(Collected data)
* * * * * * *
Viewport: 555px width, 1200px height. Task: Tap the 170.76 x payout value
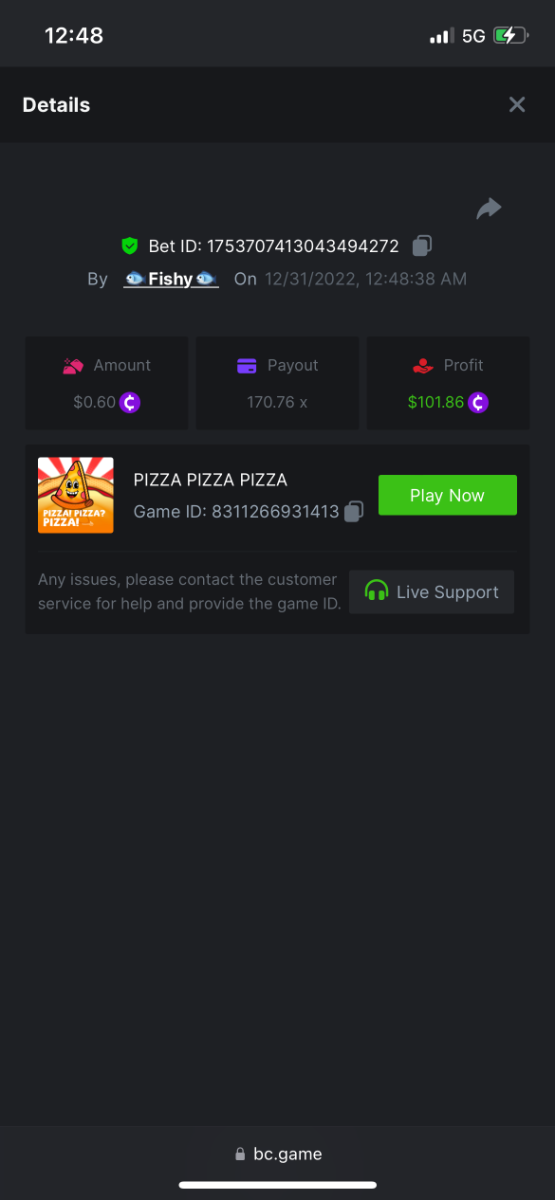(277, 403)
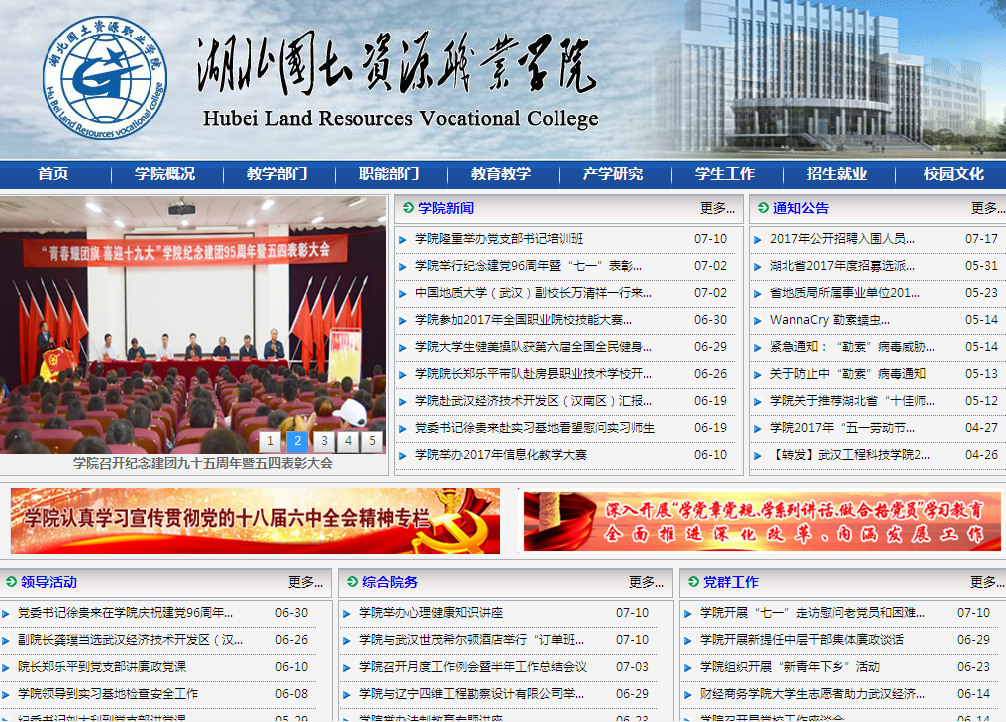Image resolution: width=1006 pixels, height=722 pixels.
Task: Click green arrow icon beside 学院新闻
Action: [408, 208]
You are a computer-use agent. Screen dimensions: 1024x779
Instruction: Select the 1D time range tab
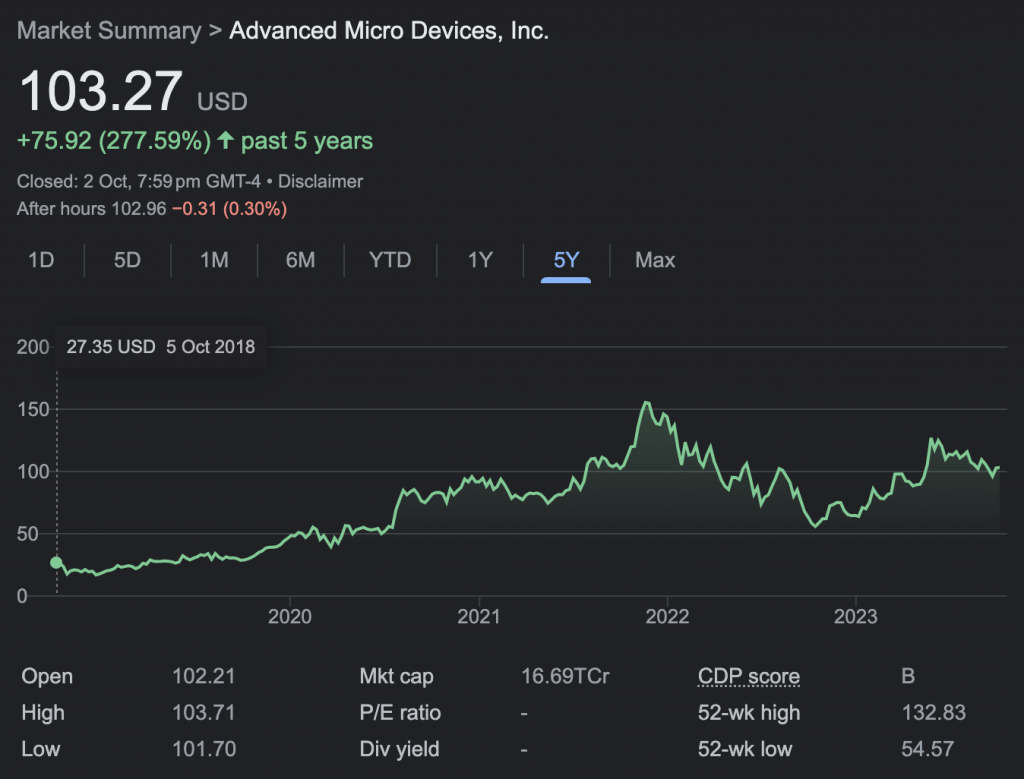click(41, 261)
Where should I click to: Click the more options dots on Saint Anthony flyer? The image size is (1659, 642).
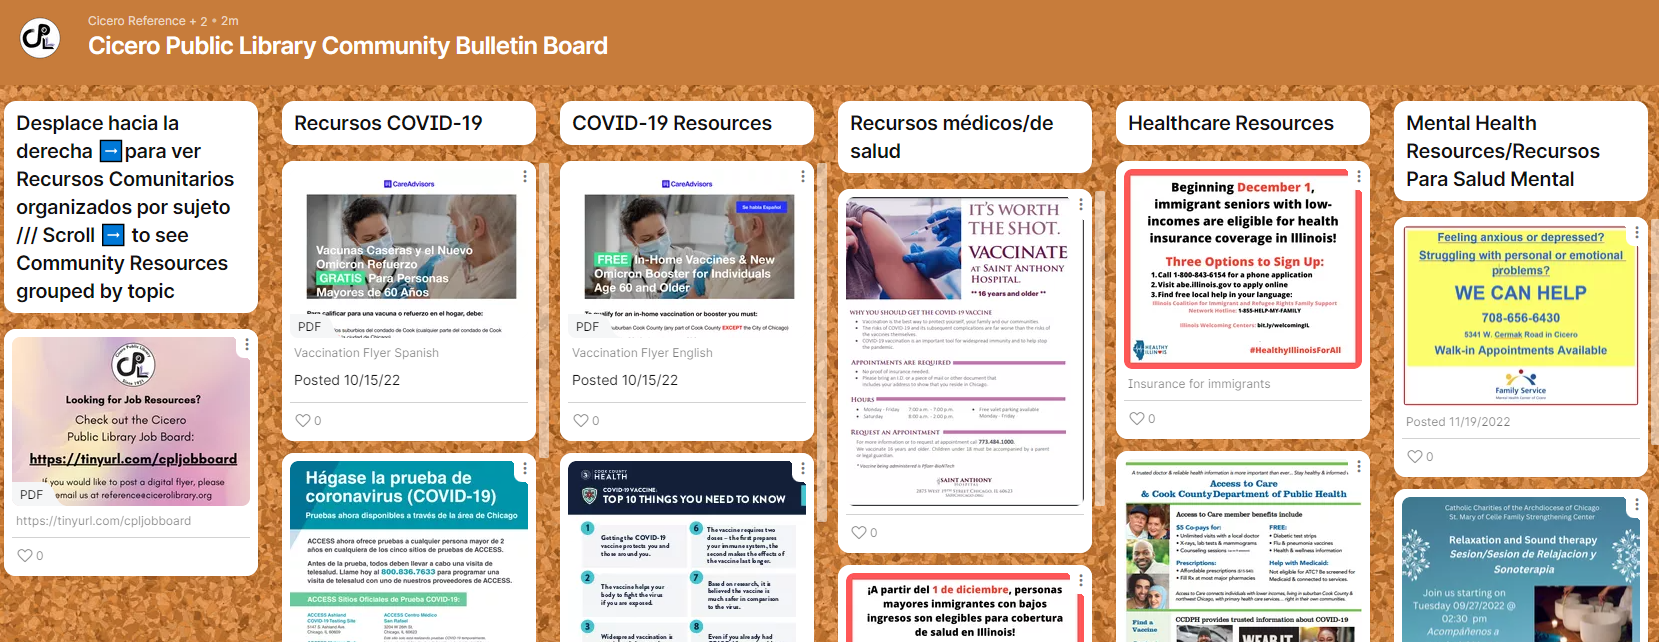(x=1081, y=204)
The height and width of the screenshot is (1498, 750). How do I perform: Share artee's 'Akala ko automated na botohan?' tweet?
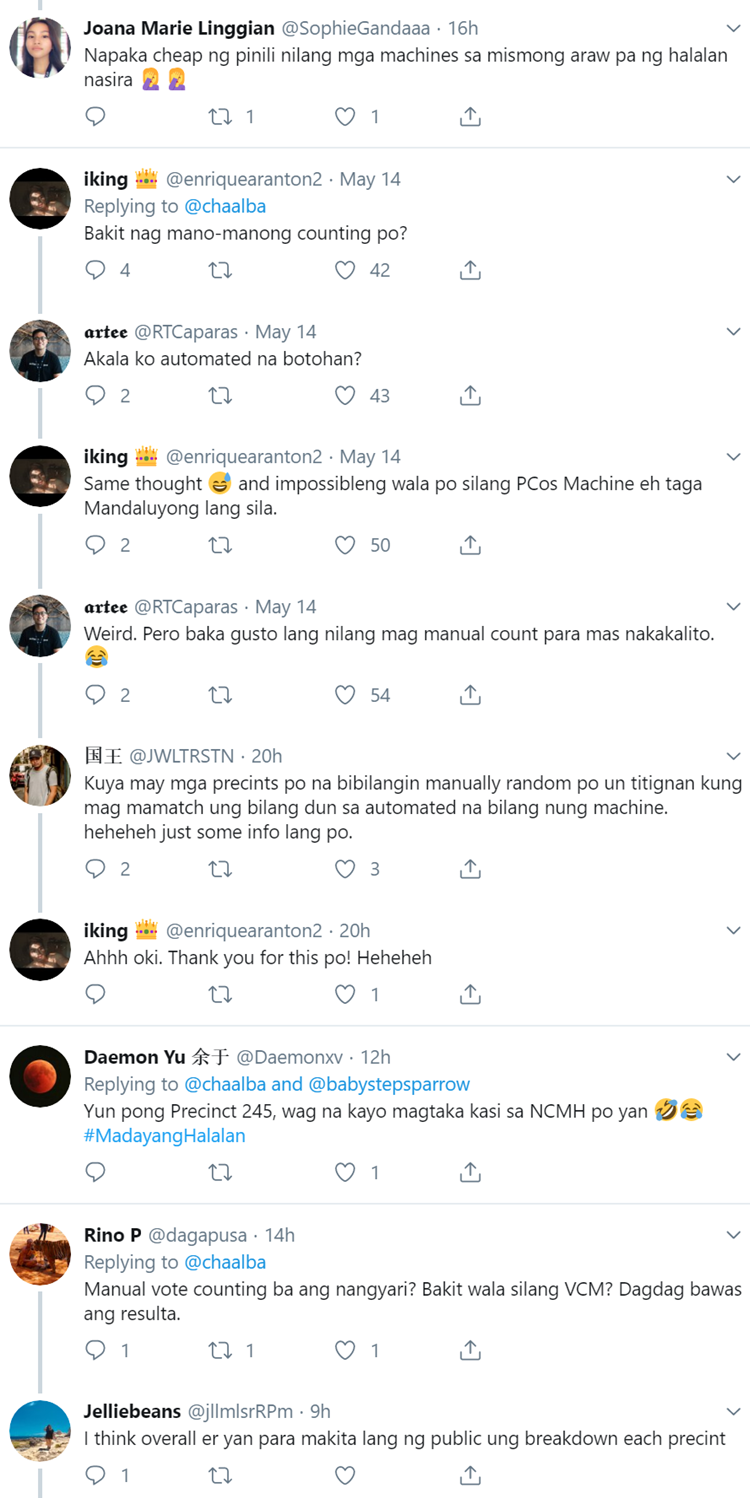(x=470, y=395)
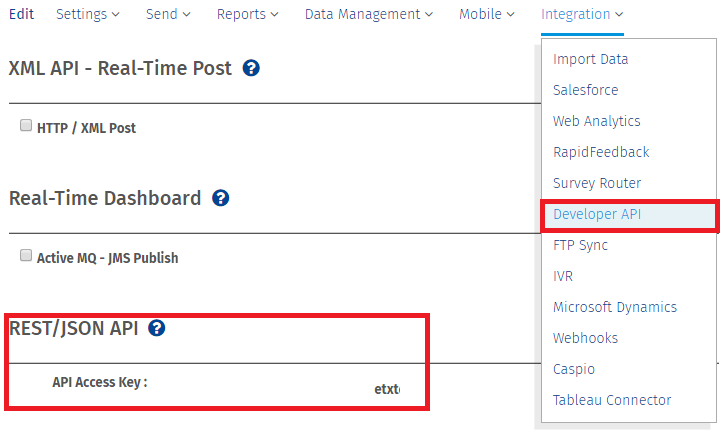Tick the Active MQ - JMS Publish checkbox
722x432 pixels.
[x=26, y=256]
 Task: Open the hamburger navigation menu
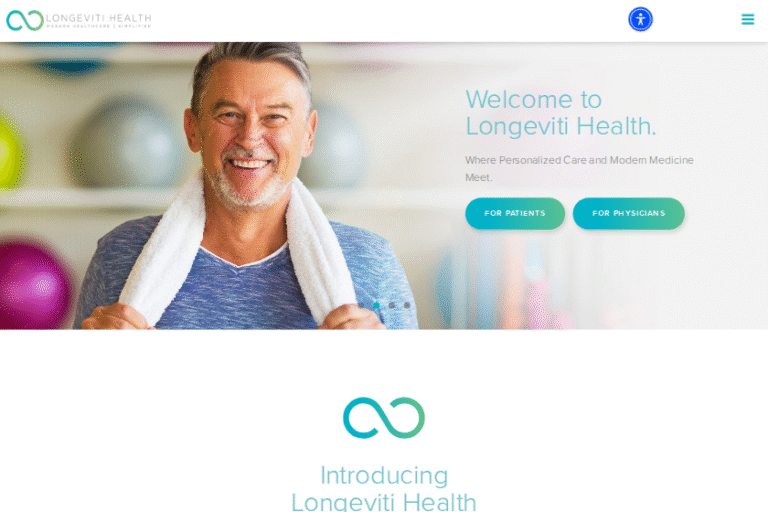[x=747, y=19]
* * * * * * *
- TRY IT -
Each record should be given again exactly, with no picture carried over.

- ANSWER SECTION -
Viewport: 555px width, 1200px height. Task: Tap the 170.76 x payout value
(277, 403)
Image resolution: width=1006 pixels, height=722 pixels.
Task: Click green arrow icon beside 学院新闻
Action: [408, 208]
You are a computer-use agent. Screen dimensions: 1024x779
Instruction: Select the 1D time range tab
click(41, 261)
Where should I click to: Click the more options dots on Saint Anthony flyer? The image size is (1659, 642).
(x=1081, y=204)
The height and width of the screenshot is (1498, 750). How do I perform: Share artee's 'Akala ko automated na botohan?' tweet?
(x=470, y=395)
Tick the Active MQ - JMS Publish checkbox
722x432 pixels.
[x=26, y=256]
 Task: Open the hamburger navigation menu
[x=747, y=19]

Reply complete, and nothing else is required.